Copy every item below word for word, and leave out the pictures.

=== ENTRIES ===

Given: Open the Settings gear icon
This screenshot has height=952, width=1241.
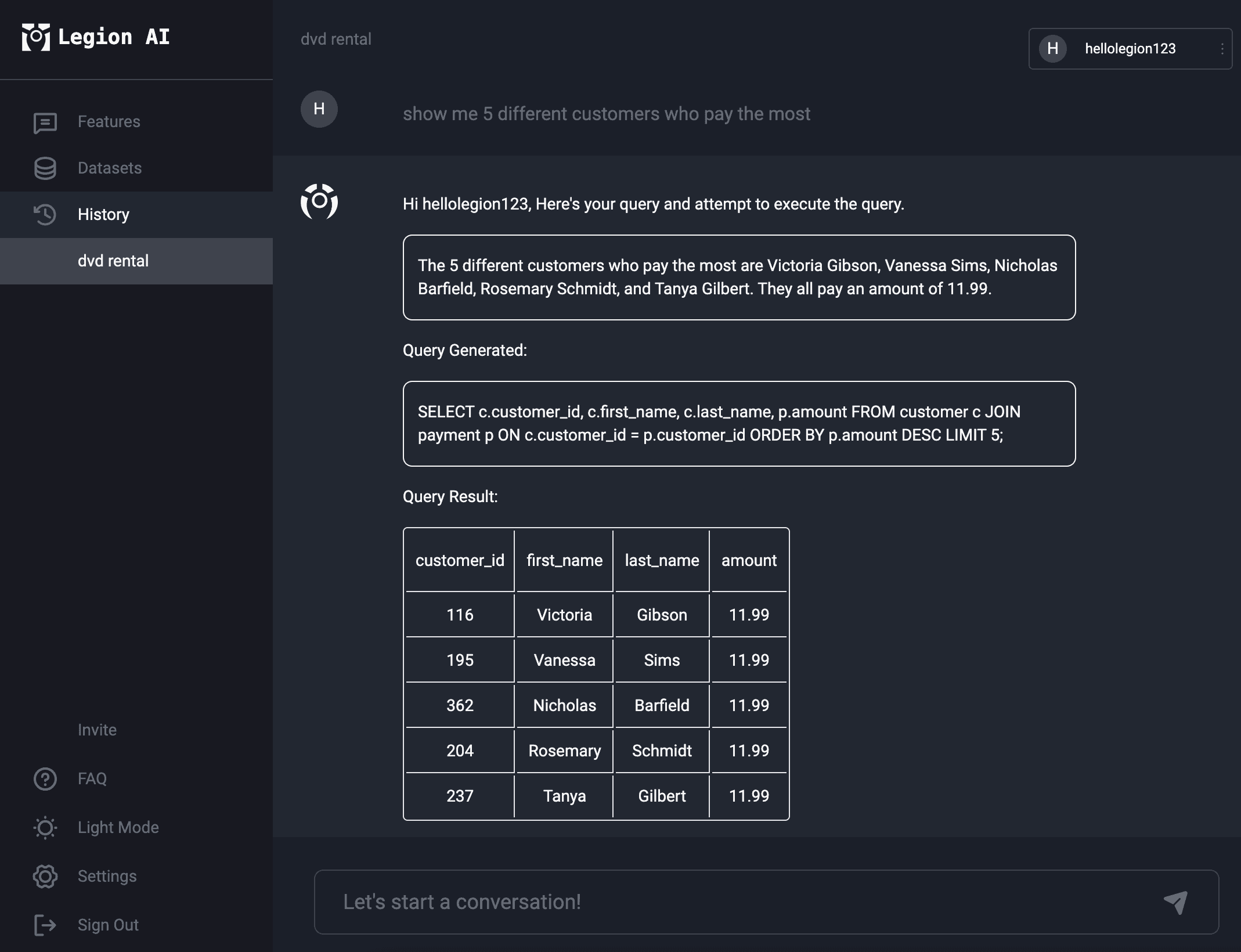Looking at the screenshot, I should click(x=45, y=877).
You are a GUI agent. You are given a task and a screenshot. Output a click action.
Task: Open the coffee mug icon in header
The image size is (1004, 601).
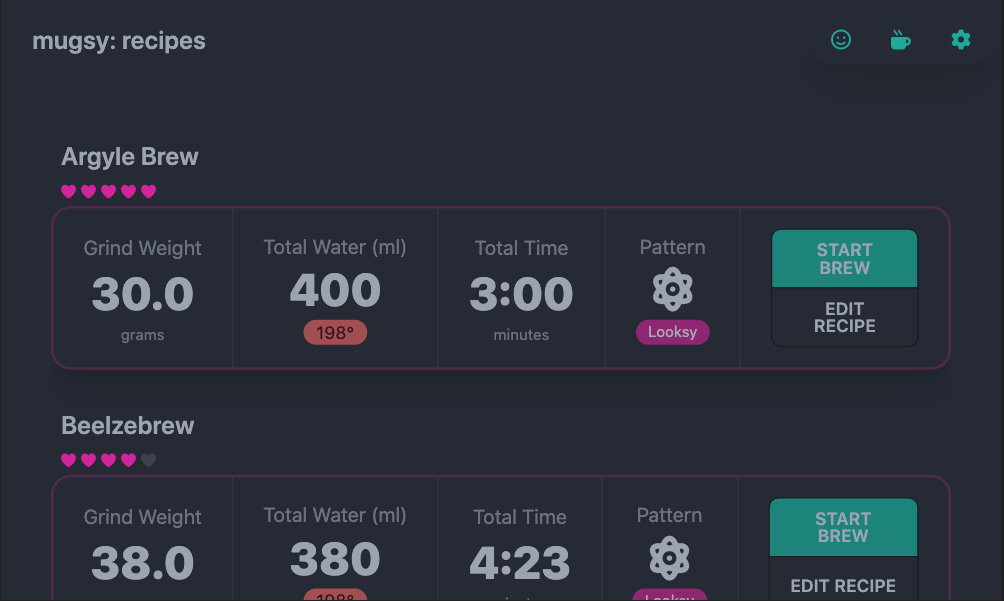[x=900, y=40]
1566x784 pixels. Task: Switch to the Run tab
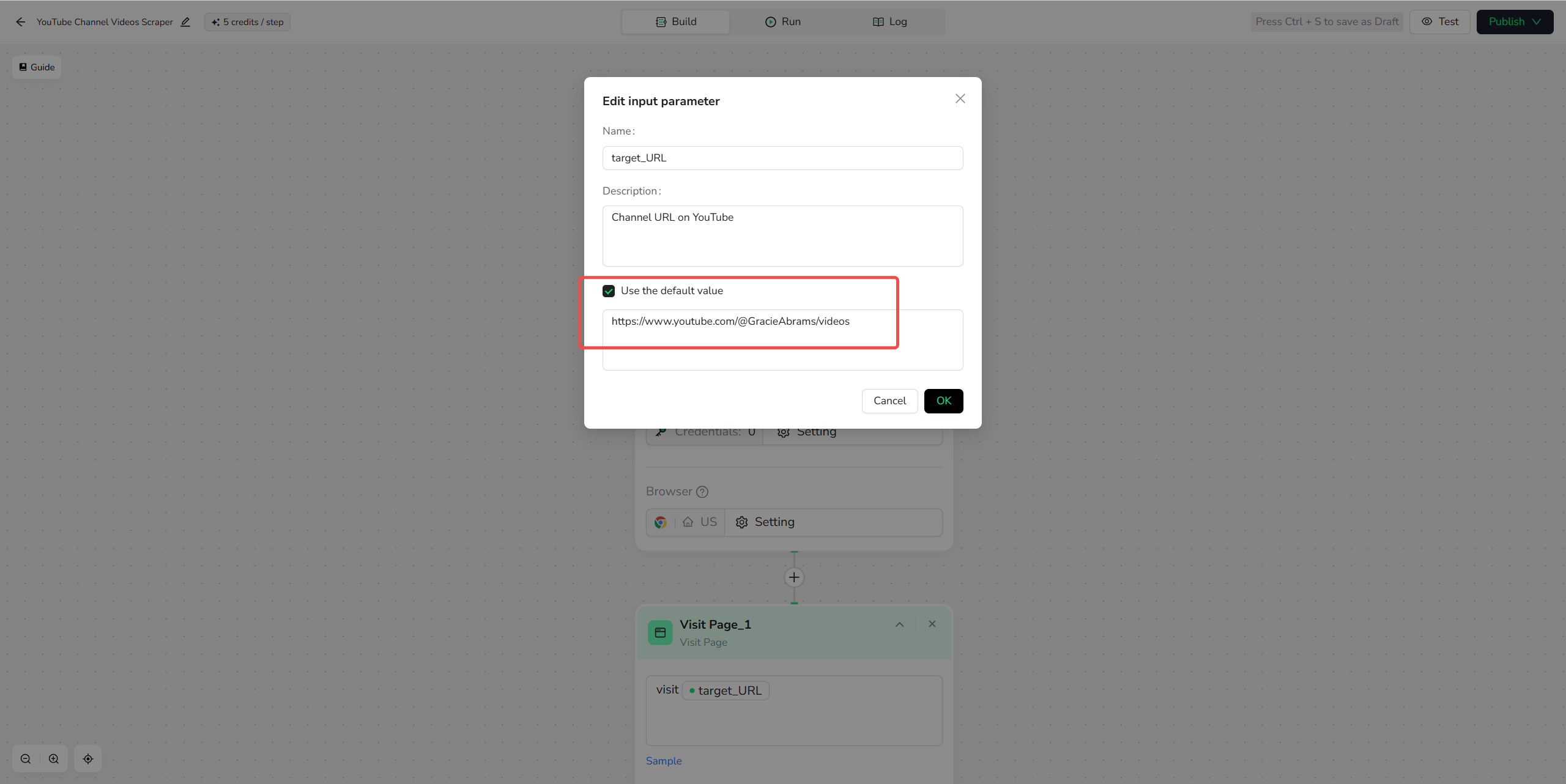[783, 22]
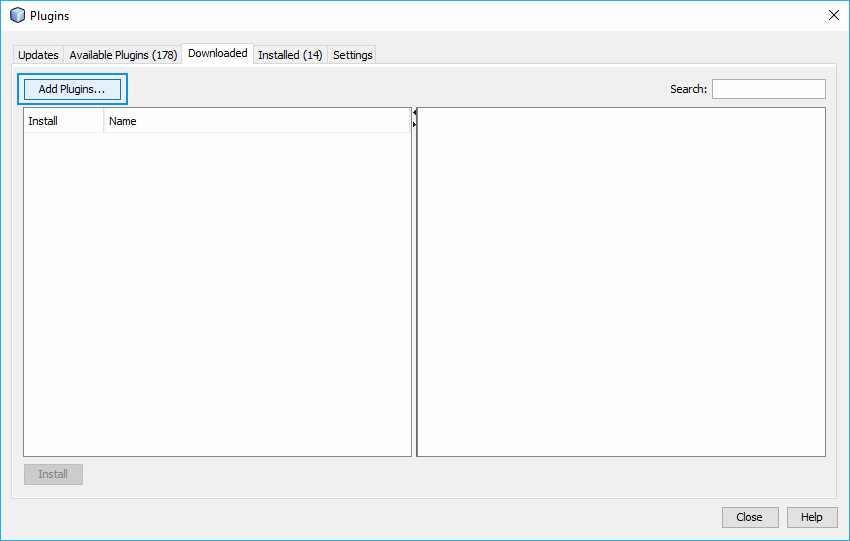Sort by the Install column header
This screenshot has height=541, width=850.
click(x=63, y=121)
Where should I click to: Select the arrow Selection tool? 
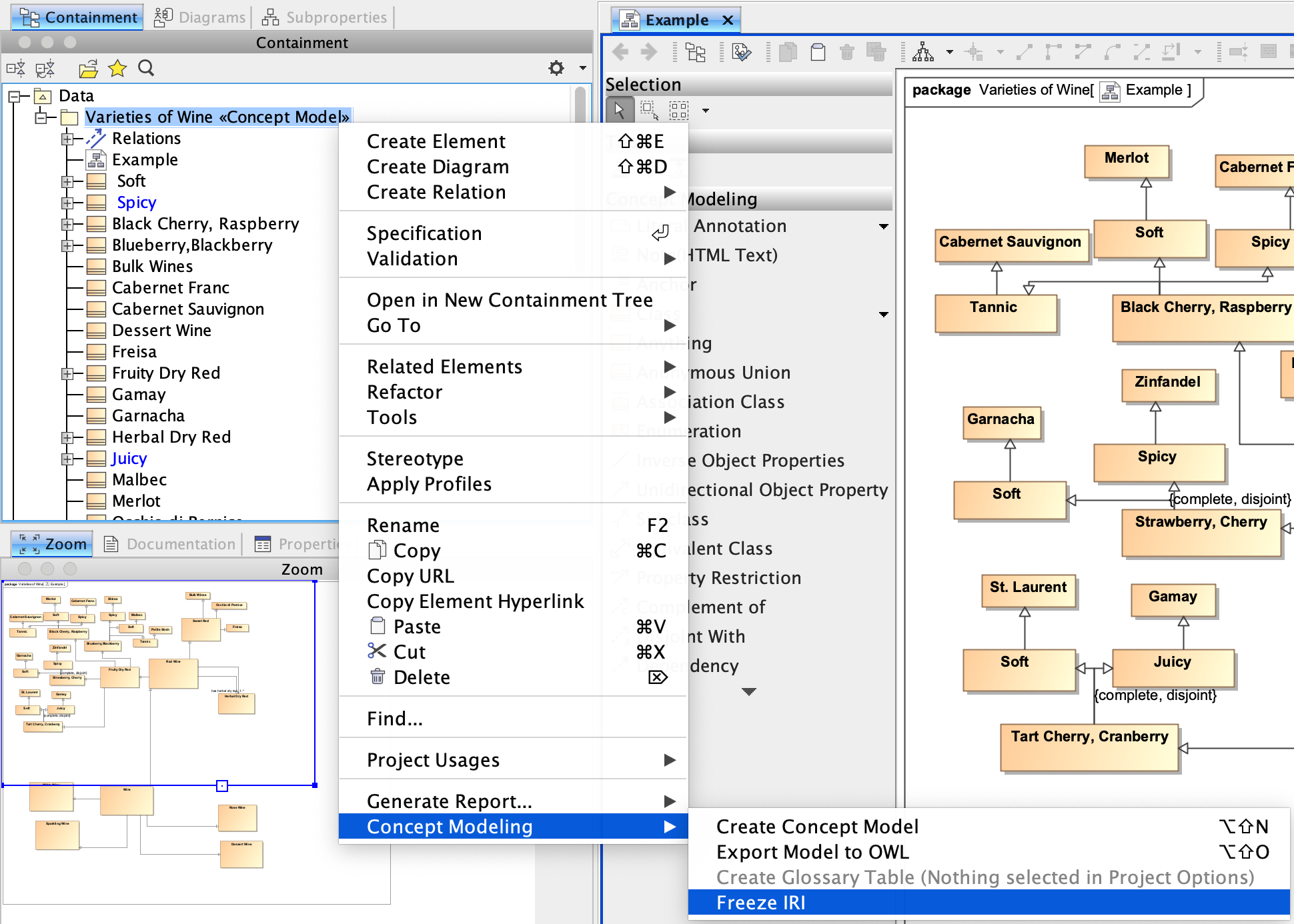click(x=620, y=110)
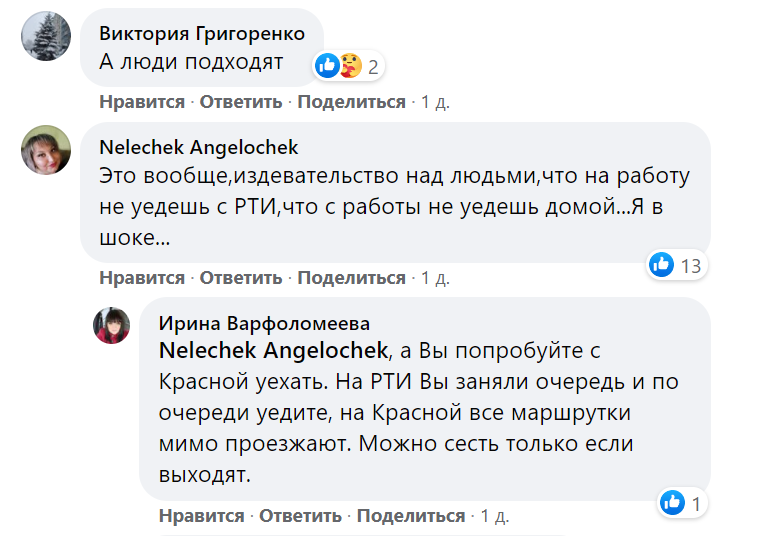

===

### CORRECT RESPONSE
Given: Open the Settings gear icon
This screenshot has height=952, width=1241.
Looking at the screenshot, I should click(x=45, y=877).
You are a GUI agent. You are given a task and a screenshot. Output a click action.
Task: Open the coffee mug icon in header
The image size is (1004, 601).
[x=900, y=40]
1566x784 pixels. Task: Switch to the Run tab
[783, 22]
Sort by the Install column header
This screenshot has height=541, width=850.
click(x=63, y=121)
Where should I click to: Select the arrow Selection tool? 
click(x=620, y=110)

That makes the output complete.